Suatu ketika, dalam pertempuran Kompi C yang dipimpin Kapten Inf. Syaiful Islam, Dantonnya gugur satu, dan minta bantuan ke Kotis Yon. Kotis menggerakkan peleton Aguk yang tidak jauh dari lokasi untuk merapat kesana. Aguk memerintahkan anggotanya bergerak cepat kesasaran dengan sandi "Biru Dua Datang...Biru Datang Ganti.." yang disampaikan melalui radio PRC. Ternyata sandi ini meningkatkan moril pasukan, sehingga Peleton yang mau tuspur (memutuskan pertempuran) tidak jadi mundur.

Dalam perkembangan selanjutnya, Danki C mengumpulkan para Danton dan memberi Perintah Operasi (PO) serangan malam. Ketika itu, Peleton Aguk di BKO di Kompi C. Ketika rencana berangkat, para Danton ditanya kesiapannya, tetapi banyak yang beralasan, sehingga hanya Peleton Aguk yang diperintahkan berangkat.

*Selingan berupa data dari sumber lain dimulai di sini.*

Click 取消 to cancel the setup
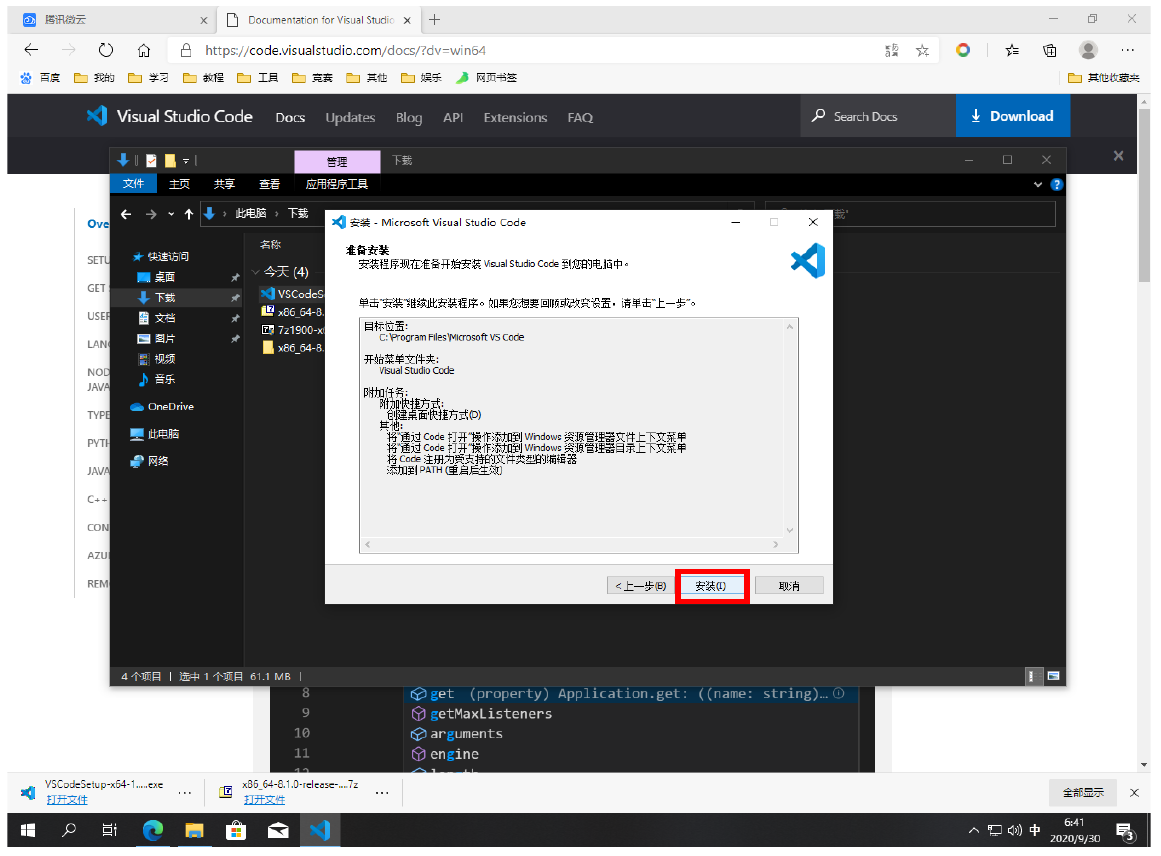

Dankipan C/328 Kapten Inf. Syaiful Islam bertanya kepada Aguk,

"Jam berapa berangkat?"
"Maaf Komandan, kalau untuk urusan jam berangkat belum bisa saya jawab sekarang, nanti saja jam 22.00 saya akan laporkan kembali".
Tepat pukul 22.00 Aguk melaporkan rencana keberangkatannya kepada Danki, yaitu pukul 00.03 (dua belas lewat tiga menit).
Danki bertanya,:

"Kenapa mesti lewat tiga menit?"
"Mbah bilang begitu Komandan, mohon doa restunya semoga berhasil"
Dankipan C/328 hanya terdiam.

Tepat pukul 00.03 Aguk bersama 20 orang prajuritnya berangkat menuju sasaran penyergapan di Ossoliro, dengan perhitungan taktis bahwa pada tengah malam musuh pasti sudah tertidur lelap.

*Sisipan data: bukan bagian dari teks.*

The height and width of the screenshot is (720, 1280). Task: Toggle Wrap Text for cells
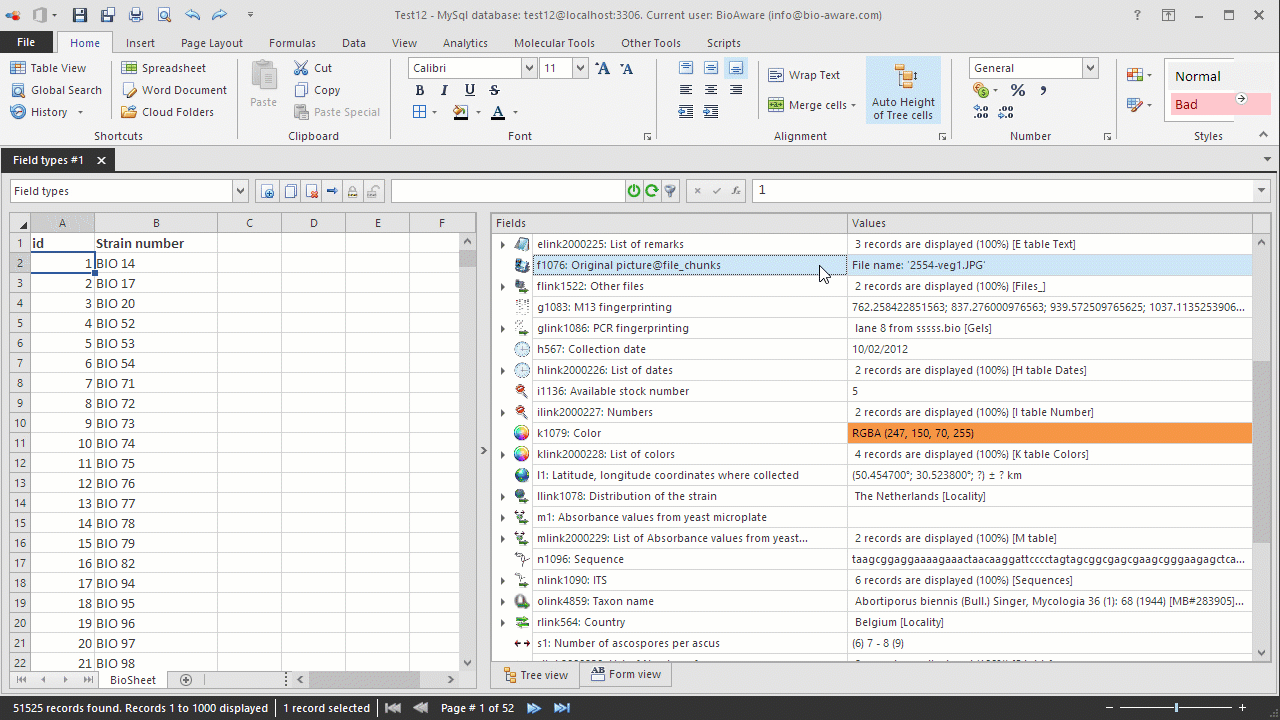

Pada saat serangan malam, sektor kiri dipimpin oleh Lettu Inf. Sjamsul Mappareppa (Pensiun Mayjen). Ketika sudah dekat saran yang jaraknya 500 meter, gerakan peleton diperlambat. Kemudian Aguk menyampaikan berita kepada Sjamsul bahwa musuh berkedudukan di kampung Osoliro Matabean berbaur dengan rakyat, nanti kalau peleton saya merebut Ossoliro pasti musuh akan meloloskan diri ramai-ramai kearah Peleton 1/C/328 (Peleton Sjamsul). Musuh pasti akan berusaha menembus sektor kiri Kipan C/328. Bila butuh bantuan, segera tembakkan flare nanti Aguk akan membantu dengan tembakan SMR-M60.

Ternyata perkiraan taktis Aguk benar. Setelah melalui pertempuran sengit dan berhasil merebut Ossoliro, kekuatan musuh turun jurang ke arah kiri, berusaha menembus pertahanan Peleton Sjamsul. Setelah melihat isyarat flare dari Peleton Sjamsul, dengan sigap Aguk mengambil SMR-M60, diarahkan kedepan pertahanan Peleton Sjamsul. Musuh makin terdesak, dan memutuskan untuk turun jurang menuju Pos Marinir 10 di Quilicai. Malam itu, anggota Marinir disana turut berpesta ria. Musuh habis tidak tersisa. Dengan dikuasainya bukit Ossoliro, gerakan Yonif 328 ke depan semakin terbuka lebar dan lancar.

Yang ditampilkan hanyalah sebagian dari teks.